*What to work on*
Nothing other than the lines from the one containing "Task: Open the All Bookmarks folder" through the last line of the data below should be output, each reproduced exactly.
The data START
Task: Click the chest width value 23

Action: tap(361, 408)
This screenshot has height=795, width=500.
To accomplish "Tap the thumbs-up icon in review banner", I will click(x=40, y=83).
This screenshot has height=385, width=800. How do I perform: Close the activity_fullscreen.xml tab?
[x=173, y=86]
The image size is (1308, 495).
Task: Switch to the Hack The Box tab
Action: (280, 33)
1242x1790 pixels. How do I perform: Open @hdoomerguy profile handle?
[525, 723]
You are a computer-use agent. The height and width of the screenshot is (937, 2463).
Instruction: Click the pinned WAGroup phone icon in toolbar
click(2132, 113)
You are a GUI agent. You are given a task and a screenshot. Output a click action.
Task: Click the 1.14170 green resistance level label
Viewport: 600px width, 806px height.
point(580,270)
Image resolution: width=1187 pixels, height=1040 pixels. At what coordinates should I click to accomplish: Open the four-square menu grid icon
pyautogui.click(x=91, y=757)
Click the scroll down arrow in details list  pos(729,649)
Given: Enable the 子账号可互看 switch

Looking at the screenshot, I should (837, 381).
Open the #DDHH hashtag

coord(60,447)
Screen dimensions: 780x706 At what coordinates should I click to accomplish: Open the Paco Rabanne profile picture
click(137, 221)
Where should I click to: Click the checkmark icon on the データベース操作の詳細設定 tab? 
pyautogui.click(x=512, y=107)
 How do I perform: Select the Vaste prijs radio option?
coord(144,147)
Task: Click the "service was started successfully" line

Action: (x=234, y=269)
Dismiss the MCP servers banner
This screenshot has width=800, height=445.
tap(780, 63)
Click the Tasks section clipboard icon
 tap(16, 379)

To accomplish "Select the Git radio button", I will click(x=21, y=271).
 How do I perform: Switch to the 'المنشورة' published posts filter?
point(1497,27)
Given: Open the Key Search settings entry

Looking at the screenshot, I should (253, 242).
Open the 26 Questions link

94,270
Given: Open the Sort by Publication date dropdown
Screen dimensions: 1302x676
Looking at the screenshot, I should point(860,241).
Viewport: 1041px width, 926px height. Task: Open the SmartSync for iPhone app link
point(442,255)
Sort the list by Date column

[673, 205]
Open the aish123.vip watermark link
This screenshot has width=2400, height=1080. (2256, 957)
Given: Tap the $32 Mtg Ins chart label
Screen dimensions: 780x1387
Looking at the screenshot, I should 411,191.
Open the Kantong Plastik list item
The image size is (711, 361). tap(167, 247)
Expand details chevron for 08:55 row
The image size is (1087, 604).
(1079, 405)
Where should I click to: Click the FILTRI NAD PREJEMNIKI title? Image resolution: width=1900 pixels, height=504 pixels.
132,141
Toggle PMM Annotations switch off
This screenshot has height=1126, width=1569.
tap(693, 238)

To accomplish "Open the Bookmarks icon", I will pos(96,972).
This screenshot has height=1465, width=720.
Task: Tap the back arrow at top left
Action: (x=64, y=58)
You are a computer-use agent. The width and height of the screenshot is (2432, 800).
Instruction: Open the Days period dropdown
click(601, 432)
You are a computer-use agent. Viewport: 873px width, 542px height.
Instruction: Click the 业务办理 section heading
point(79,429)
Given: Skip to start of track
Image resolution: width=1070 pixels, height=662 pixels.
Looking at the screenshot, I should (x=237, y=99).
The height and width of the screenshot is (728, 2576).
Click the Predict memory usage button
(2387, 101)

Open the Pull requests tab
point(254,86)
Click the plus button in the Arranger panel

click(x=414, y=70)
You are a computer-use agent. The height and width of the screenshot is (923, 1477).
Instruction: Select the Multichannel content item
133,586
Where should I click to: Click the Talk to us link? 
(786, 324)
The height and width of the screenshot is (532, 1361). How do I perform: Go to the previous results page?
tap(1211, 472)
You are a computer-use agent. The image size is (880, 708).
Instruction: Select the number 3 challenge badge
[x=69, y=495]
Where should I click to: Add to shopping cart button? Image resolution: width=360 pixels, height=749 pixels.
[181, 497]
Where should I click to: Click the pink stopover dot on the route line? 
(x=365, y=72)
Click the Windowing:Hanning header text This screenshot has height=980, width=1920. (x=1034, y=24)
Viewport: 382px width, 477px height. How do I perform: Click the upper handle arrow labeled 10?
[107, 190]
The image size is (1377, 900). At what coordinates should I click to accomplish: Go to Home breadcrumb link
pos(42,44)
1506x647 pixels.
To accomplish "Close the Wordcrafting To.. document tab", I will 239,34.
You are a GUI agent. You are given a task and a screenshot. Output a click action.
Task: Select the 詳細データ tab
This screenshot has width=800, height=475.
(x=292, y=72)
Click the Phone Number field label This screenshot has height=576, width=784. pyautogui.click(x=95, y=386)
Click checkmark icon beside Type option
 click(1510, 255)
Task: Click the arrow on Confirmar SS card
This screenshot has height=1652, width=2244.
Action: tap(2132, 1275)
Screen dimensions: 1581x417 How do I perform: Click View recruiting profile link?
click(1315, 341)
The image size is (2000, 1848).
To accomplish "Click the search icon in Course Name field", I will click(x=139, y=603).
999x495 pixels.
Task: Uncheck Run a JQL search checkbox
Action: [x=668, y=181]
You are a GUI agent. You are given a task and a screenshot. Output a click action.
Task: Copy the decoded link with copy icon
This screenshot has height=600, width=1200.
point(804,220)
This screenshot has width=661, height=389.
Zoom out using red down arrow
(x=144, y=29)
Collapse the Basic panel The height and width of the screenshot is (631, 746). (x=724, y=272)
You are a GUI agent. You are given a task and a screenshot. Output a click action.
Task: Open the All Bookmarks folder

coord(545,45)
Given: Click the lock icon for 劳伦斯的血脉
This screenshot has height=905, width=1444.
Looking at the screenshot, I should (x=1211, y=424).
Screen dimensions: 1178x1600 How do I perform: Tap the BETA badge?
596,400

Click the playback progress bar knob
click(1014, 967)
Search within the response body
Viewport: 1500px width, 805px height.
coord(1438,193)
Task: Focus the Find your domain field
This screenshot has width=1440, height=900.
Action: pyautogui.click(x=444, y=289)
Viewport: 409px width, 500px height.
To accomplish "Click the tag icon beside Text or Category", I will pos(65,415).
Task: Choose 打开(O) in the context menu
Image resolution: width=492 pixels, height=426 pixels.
The data END
*Task solution*
Task: Open the All Bookmarks folder

coord(545,45)
Given: Click the lock icon for 劳伦斯的血脉
This screenshot has height=905, width=1444.
Looking at the screenshot, I should (x=1211, y=424).
Screen dimensions: 1178x1600 How do I perform: Tap the BETA badge?
596,400

Click the playback progress bar knob
click(1014, 967)
Search within the response body
Viewport: 1500px width, 805px height.
coord(1438,193)
Task: Focus the Find your domain field
This screenshot has width=1440, height=900.
Action: pyautogui.click(x=444, y=289)
Viewport: 409px width, 500px height.
To accomplish "Click the tag icon beside Text or Category", I will pos(65,415).
Task: Choose 打开(O) in the context menu
Image resolution: width=492 pixels, height=426 pixels.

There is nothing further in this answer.